By: Caitlin Ferguson
Letter for the End of the World [Redacted]
Listen, I tried to unmake [ ] the little apartment trees bent over and so thirsty
[ ] Yesterday, the sidewalks swam, all those greening
drank [ ] sea water once made the Organs [ ] Then ocean things pressed
their bodies into mud and turned [ ] Each fruit on the counter
rots, a fast brown [ ] tufts of Bermuda outside the back door
[ ] cactus crusts, all exoskeletal[ ]chewed through [ ] I forgot
creosote smells like rain and not just life [ ] of stars, an after gleam
a rendering. [ ] of all the bits down into what [ ] can and can’t be [ ]
here with me [ ] In July, when the whole world melted, we sang Walking
After Midnight until the sun split [ ] in half and lonely like Plato’s
monsters [ ] or God particles [ ] tender
as the skins of succulents plump with water and happy [ ] Of course
we’re happy with the bees and vodka burning [ ] desperation and the body
[ ] lights up like kindling. [ ] I’m sorry [ ] I can collect
what’s left [ ] the ash [ ] of a family [ ] or a California
sapling. [ ] the rivers have been long gone, dried out and empty
[ ] nothing but puddles of winter light [ ] a sick yellow. [ ] Listen,
we’re all on fire [ ] in the glow of a city [ ] afraid to sleep.
Girl Figure
I open up a space in the shape
of a body. Name it girl & monster.
This space doesn't hold up so well.
A stand-in for what leaves or has left,
little bits die off & you can't blink
or you'll miss my body. How I can
make it with straw & wire, muslin
stretched between my stems, & grow
the way other green things do. Greening
until the greenness falls away, & I can trace
its exact shape in city dust, the dim flush
of light, now that I'm older & so tired.
Litany or Other Names for Drowning
Sometimes I think my desert is like an ocean
that pulls me under. The way
it covers me, crests and troughs,
piles and splutters, steals my water,
and turns it into sand. There’s a current
here, too, below the surface where
the earth’s cool to touch. Sometimes,
I want to dig deep enough so it can pull
me under and fill me again and again
and again as if I could be like those old
ocean things who pressed their fishbodies
into mud and became stone just so they could be found
But, mostly, I think about those plants I watered until
their roots rotted, turned to mush.
Each spring, I kill them over and over and over
because I can. Because I want to.
And, I know my desert, the one
that stretches behind my tongue, is not
an ocean; that I’ll wake tomorrow
morning then the next morning until
my future self is as still and as flat
as a lake without wind, a strange, tide less
mirror; that, one day, I’ll paint a body
as an ocean with wave after wave revising its skin.
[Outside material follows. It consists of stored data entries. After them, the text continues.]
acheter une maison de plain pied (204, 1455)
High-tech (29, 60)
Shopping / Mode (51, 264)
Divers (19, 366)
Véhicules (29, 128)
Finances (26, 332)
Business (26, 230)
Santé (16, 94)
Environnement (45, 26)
And, later, I’ll look at that picture
and think fuck you and, I’m sorry
I killed those plants.
Caitlin Ferguson holds an MFA in Creative Writing from Rutgers-Newark. Her work as appeared in The Volta, 2River View, Tar River Poetry, Twyckenham Notes, and is forthcoming from the Colorado Review, among other places. Currently, she lives in Las Cruces, NM.